Hi ladies. To all of you who have experienced hair loss during and after taking topamax, please do yourself a favor and have a doctor run a blood test on your ferritin iron level.  Not your regular iron which shows anemia, but your FERRITIN iron.  I posted as Ali_gator a few weeks back and had lost an incredible amount of hair after using topamax. Quitting the drug didn't stop the hair loss. Demanding to know my ferritin level and finding out it was 7 did help. My doctor put me on a substantial amount of a blood builder containing iron, coppper, folate,B12 and iodine.
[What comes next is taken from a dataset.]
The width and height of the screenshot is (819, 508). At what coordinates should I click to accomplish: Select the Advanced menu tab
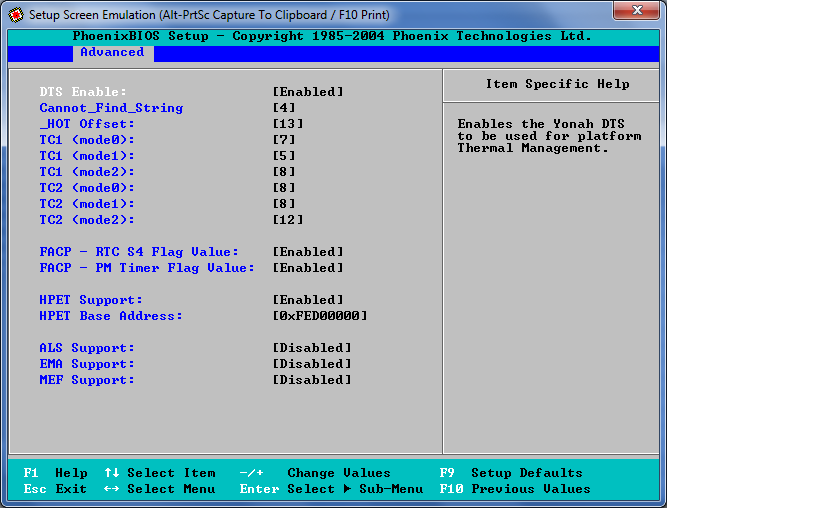click(x=112, y=53)
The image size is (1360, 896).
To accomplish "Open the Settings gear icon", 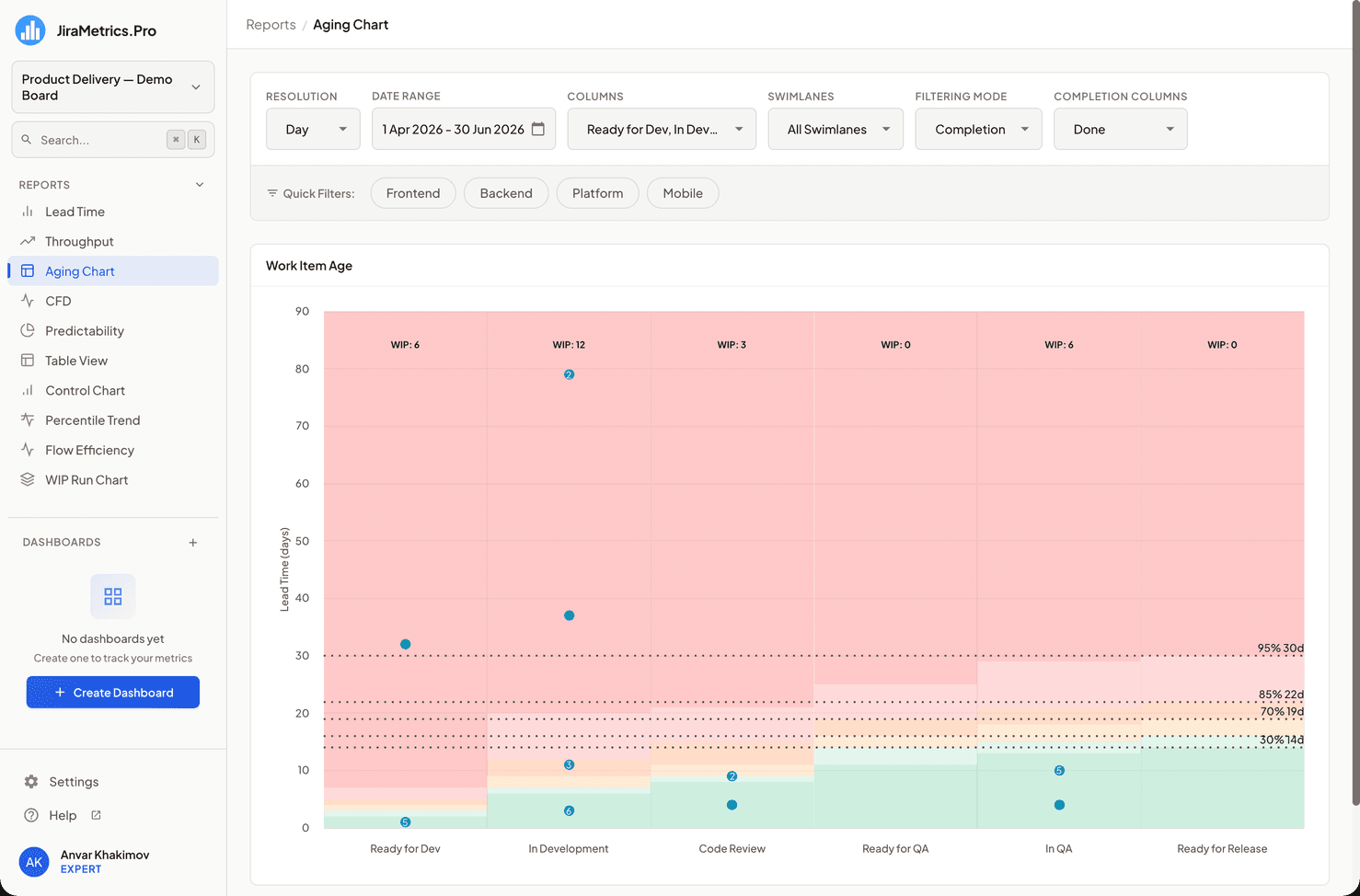I will (31, 782).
I don't know if it will help everyone but the first day I took the supplement, I took 5 doses and the next morning when I woke up and brushed my hair, less than HALF of what had been coming out did.  I thought maybe it was a fluke, but 2 weeks later my hair loss is approaching a normal amount. I am exstatic and wanted to share this with other people in the hopes it will help them find their path to restoring their hair and their confidence.  Good luck to all and God Bless.  Ali

Some doctors...you just can't tell them anything! They think they know everything and don't even bother to do the 20 seconds of research required to look up side effects.
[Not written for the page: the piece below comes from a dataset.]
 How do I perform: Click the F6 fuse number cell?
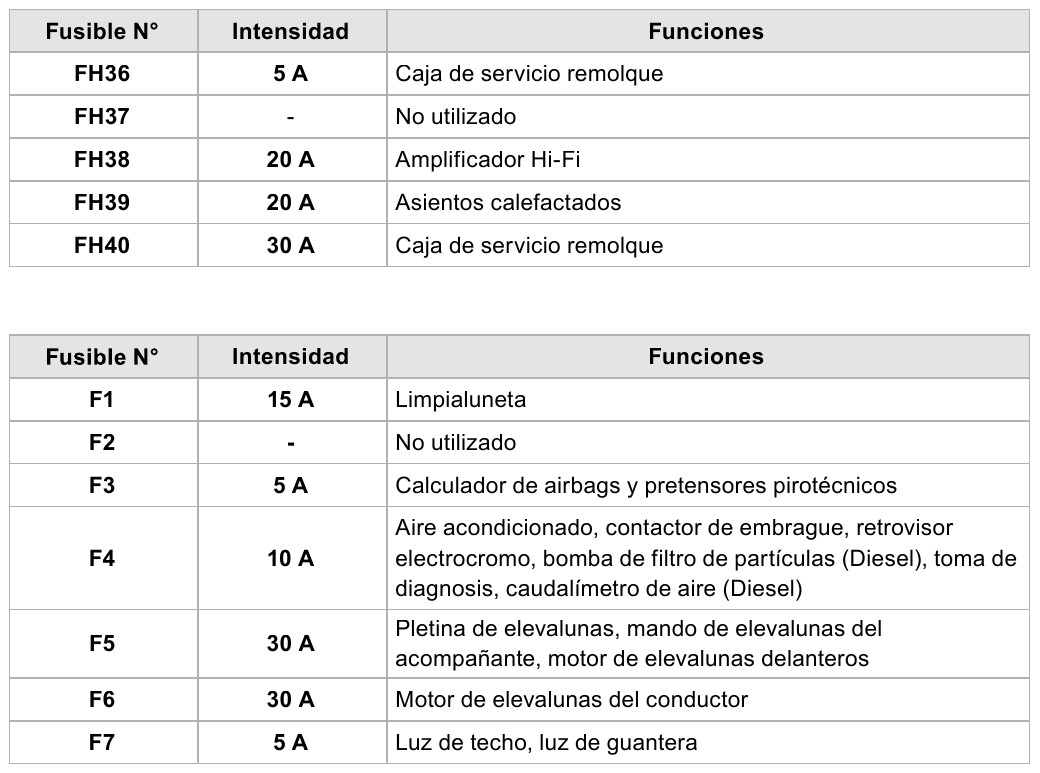click(102, 700)
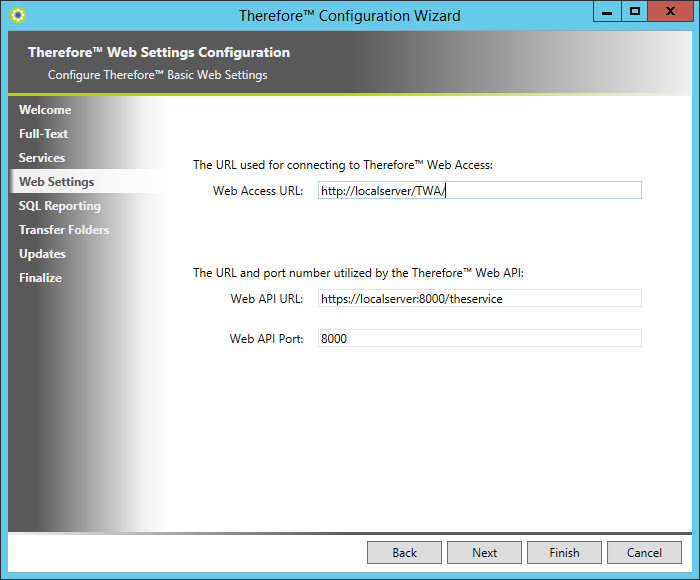Select the Web Settings sidebar item
The height and width of the screenshot is (580, 700).
[56, 182]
Always talk to the pharmacist! They are the real drug experts and will look up side effects for you.

Also, take your research TO the doctor and show him/her what you have discovered. To this, the know-it-all doctor will immediately criticize the source of the research without actually looking to see what the source is. This is where you have to show the doctor that you found your research from the foremost expert/source available.
A particularly hard headed doctor will still get very defensive and irritated at the suggestion that they just may, god forbid, have been mistaken. At this point it is time to get a new doctor.

Obviously, I've been though this a couple times.
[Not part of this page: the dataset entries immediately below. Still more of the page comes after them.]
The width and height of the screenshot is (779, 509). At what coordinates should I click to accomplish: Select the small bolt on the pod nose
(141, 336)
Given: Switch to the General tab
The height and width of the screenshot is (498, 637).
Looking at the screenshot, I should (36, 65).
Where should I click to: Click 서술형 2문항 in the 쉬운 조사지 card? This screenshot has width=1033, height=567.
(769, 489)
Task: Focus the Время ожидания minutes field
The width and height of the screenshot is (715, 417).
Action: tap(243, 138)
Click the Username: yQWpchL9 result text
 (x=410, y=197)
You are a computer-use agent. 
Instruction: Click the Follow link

Hello. I too was taking Topamax for a disorder and noticed hair loss at 100mg starting after 4 months of use. The hair loss became so bad 6 months after starting on Topa that I discontiued use of it and went off the medication.  However, my hair is still falling out everywhere. My sleeves, arms, neck the floor.  It is horribly embarrasing and hasn't slowed down after 6 weeks of being Topamax free.  How long were you off of the medicine before your hair stopped falling out?  How long before it started growing back?  Before starting Topamax I had grown my hair to my rear end and the donated 15 inches of it to Locks For Love.  Now it looks like I might need someone to donate hair for a wig for me as if this keeps up I will soon be bald. Already lost about half the thickness of my hair. Please help with time frames to look for improvement.  Thanks in advance for any help or answers.

Hi sunflower200,

I am so sorry that you were frustrated and would not get an answer from your physician regarding topamax and hair loss.  Topamax was reported to associate with alopecia about 2% of the time.  I would recommend to discontinue topamax.  However, before you do so, please go to your neurologist/epileptologist and ask for an alternative seizure medication.  For further treatment of medication induced alopecia, please consult a dermatologist.  I listed below the published known adverse reaction of topamax.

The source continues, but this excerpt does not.